For more information, visit: https://planetarycomputer.microsoft.com/dataset/terraclimate#overview 

In [1]:
import warnings
warnings.filterwarnings("ignore")

# Data manipulation and analysis
import numpy as np
import pandas as pd

# Multi-dimensional arrays and datasets (e.g., NetCDF, Zarr)
import xarray as xr

from scipy.spatial import cKDTree

# Planetary Computer tools for STAC API access and authentication
import pystac_client
import planetary_computer as pc

from datetime import date
from tqdm import tqdm
import os

<h2>Extracting TerraClimate Data Using API Calls</h2> <p align="justify"> The API-based method allows us to efficiently access <b>TerraClimate</b> data for specific regions and time periods through the <a href="https://planetarycomputer.microsoft.com/">Microsoft Planetary Computer</a>, ensuring scalability and reproducibility of the process. </p> <p align="justify"> Through the API, we can extract climate variables such as <b>Potential Evapotranspiration (PET)</b>, which represents the atmospheric demand for water. This variable provides critical insights into surface moisture balance and helps improve the accuracy of water quality modeling. </p> <p align="justify"> This approach ensures consistent, automated retrieval of high-resolution climate data that can be easily integrated with satellite-derived features for comprehensive environmental and hydrological analysis. </p>



<h3>Loading and Mapping TerraClimate Data:</h3>

<p>This section demonstrates how <b>TerraClimate climate variables</b>, such as <b>Potential Evapotranspiration (PET)</b>, are loaded and mapped to sampling locations:</p>

<ul>
  <li>The <b>load_terraclimate_dataset</b> function opens the TerraClimate Zarr/NetCDF dataset from the Microsoft Planetary Computer, handling storage options automatically.</li>
  <li>The <b>filterg</b> function filters the dataset for the desired time range (2011–2015) and spatial extent corresponding to the study region. The resulting data is converted to a pandas DataFrame with standardized column names.</li>
  <li>The <b>assign_nearest_climate</b> function maps each sampling location to its <b>nearest TerraClimate grid point</b> using a KD-tree and assigns the climate variable values corresponding to the closest time stamp.</li>
</ul>

<p>This workflow ensures efficient, reproducible retrieval of climate variables, while allowing participants to work with pre-extracted CSV files for faster benchmarking and analysis.</p>


In [2]:
def load_terraclimate_dataset():
    catalog = pystac_client.Client.open(
        "https://planetarycomputer.microsoft.com/api/stac/v1",
        modifier=pc.sign_inplace,
    )
    collection = catalog.get_collection("terraclimate")
    asset = collection.assets["zarr-abfs"]

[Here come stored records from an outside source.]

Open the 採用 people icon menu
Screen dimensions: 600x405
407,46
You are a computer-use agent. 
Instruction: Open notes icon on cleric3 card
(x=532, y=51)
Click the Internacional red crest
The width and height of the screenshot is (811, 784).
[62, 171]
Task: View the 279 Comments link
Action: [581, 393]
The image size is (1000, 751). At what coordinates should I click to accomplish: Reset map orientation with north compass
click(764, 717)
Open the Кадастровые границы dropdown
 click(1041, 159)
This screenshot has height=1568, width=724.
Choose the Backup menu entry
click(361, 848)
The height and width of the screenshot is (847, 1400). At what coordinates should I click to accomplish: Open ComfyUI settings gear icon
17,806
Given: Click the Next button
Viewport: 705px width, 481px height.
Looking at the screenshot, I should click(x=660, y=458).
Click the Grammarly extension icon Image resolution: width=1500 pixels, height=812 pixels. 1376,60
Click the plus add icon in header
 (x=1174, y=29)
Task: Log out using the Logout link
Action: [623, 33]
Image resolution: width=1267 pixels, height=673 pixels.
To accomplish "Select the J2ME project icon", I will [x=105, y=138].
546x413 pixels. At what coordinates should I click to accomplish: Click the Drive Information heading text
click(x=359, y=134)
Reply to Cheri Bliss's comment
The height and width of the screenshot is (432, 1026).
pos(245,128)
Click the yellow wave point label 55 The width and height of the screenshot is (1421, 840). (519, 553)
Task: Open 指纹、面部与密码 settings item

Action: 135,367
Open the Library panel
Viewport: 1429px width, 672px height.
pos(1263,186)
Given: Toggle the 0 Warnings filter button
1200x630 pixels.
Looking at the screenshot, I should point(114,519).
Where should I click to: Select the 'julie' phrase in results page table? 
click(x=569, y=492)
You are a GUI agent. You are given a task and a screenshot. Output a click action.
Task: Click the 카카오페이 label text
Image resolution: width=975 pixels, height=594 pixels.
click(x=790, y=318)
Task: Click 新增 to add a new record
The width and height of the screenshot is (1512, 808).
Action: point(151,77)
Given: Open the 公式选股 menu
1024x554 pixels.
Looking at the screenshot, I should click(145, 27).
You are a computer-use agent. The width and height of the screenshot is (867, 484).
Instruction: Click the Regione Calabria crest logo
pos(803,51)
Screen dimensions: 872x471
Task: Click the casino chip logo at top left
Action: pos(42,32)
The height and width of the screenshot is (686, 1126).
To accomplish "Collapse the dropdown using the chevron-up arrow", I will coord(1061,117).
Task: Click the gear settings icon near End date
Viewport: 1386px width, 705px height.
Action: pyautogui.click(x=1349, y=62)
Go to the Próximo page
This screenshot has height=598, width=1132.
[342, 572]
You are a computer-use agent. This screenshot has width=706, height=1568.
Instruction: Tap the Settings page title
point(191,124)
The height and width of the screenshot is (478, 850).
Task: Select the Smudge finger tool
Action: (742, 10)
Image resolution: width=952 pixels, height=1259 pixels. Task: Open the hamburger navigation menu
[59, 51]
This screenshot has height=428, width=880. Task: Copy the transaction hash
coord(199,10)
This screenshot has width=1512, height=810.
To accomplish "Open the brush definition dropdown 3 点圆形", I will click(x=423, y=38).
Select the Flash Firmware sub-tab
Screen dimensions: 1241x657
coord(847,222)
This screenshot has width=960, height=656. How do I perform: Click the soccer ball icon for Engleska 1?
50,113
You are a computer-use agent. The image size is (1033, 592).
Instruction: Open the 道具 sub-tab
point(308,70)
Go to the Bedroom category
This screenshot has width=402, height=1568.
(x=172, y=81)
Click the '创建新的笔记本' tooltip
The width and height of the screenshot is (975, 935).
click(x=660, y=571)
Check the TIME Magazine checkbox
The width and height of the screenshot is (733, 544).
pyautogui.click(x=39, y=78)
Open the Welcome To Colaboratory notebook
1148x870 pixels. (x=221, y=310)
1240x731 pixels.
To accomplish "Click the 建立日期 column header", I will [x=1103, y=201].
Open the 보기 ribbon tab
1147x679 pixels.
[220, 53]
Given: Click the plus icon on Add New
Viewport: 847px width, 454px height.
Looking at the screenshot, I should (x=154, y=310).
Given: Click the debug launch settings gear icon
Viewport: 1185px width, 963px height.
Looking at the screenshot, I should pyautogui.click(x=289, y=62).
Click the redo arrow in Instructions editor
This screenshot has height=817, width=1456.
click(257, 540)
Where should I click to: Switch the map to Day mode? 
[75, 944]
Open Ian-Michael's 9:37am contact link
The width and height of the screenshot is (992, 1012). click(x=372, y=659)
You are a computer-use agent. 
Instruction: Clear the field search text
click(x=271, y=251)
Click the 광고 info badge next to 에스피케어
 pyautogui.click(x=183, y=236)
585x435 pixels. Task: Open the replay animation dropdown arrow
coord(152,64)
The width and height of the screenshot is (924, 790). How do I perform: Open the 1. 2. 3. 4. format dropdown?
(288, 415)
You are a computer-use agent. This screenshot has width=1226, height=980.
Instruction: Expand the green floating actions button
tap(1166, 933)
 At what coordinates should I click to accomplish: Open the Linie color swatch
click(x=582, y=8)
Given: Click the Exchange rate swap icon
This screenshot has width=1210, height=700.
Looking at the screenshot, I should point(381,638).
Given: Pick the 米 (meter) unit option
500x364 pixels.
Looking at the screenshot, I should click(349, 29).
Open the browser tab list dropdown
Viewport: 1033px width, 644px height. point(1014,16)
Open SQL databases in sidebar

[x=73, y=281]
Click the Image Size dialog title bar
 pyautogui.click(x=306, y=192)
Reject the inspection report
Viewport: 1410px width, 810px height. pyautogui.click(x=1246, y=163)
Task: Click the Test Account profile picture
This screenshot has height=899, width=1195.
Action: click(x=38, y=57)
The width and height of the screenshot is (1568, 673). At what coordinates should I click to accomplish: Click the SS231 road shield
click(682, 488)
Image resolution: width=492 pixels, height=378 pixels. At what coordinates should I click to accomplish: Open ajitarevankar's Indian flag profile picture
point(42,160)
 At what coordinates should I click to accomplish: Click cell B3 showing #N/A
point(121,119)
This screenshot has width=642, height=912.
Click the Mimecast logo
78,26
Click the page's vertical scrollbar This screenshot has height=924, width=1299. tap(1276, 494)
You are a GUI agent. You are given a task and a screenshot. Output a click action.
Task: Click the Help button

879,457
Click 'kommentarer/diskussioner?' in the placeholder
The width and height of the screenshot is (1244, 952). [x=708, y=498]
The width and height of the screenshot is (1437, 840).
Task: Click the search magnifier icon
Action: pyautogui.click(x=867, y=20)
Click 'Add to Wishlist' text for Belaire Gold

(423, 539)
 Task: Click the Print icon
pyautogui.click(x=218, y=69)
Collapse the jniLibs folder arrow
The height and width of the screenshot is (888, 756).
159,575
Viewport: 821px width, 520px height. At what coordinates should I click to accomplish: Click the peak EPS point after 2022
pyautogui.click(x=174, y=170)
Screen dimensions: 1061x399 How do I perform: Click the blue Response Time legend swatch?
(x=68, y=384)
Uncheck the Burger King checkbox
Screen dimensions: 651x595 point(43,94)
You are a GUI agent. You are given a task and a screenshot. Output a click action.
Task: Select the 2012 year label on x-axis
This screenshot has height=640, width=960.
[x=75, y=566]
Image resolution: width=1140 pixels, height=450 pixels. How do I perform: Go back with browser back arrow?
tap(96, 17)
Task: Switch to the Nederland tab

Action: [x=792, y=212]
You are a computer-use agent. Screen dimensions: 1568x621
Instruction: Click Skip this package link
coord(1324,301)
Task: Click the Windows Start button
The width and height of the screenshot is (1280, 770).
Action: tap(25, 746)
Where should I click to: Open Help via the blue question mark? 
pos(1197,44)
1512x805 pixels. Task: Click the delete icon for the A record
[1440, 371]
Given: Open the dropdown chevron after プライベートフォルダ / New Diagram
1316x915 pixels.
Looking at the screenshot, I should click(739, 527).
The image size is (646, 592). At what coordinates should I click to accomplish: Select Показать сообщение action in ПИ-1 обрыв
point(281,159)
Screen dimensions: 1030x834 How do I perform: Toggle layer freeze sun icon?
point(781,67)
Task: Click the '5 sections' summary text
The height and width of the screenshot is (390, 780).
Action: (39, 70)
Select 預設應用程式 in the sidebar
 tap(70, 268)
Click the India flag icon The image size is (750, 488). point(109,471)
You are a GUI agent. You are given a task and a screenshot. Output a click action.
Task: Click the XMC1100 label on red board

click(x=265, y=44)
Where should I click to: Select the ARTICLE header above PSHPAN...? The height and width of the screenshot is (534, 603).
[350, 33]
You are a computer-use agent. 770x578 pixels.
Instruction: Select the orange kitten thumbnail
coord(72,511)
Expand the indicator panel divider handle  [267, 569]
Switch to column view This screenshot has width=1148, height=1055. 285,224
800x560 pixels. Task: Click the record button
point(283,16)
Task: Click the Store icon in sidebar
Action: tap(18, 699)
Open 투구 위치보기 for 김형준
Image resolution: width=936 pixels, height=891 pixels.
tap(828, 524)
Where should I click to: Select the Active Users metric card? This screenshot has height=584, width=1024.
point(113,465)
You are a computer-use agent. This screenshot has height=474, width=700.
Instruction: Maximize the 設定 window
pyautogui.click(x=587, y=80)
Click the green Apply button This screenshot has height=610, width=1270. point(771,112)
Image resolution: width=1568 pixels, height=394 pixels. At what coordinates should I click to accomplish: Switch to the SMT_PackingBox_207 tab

    if "xarray:storage_options" in asset.extra_fields:
        ds = xr.open_zarr(
            asset.href,
            storage_options=asset.extra_fields["xarray:storage_options"],
            consolidated=True,
        )
    else:
        ds = xr.open_dataset(
            asset.href,
            **asset.extra_fields["xarray:open_kwargs"],
        )

    return ds

In [3]:
# --- Filtering function (kept identical) ---
def filterg(ds, var):
    ds_2011_2015 = ds[var].sel(time=slice("2011-01-01", "2015-12-31"))

    df_var_append = []
    for i in tqdm(range(len(ds_2011_2015.time))):
        df_var = ds_2011_2015.isel(time=i).to_dataframe().reset_index()
        df_var_filter = df_var[
            (df_var['lat'] > -35.18) & (df_var['lat'] < -21.72) &
            (df_var['lon'] > 14.97) & (df_var['lon'] < 32.79)
        ]
        df_var_append.append(df_var_filter)

    df_var_final = pd.concat(df_var_append, ignore_index=True)
    print(f"Filtering for {var} completed")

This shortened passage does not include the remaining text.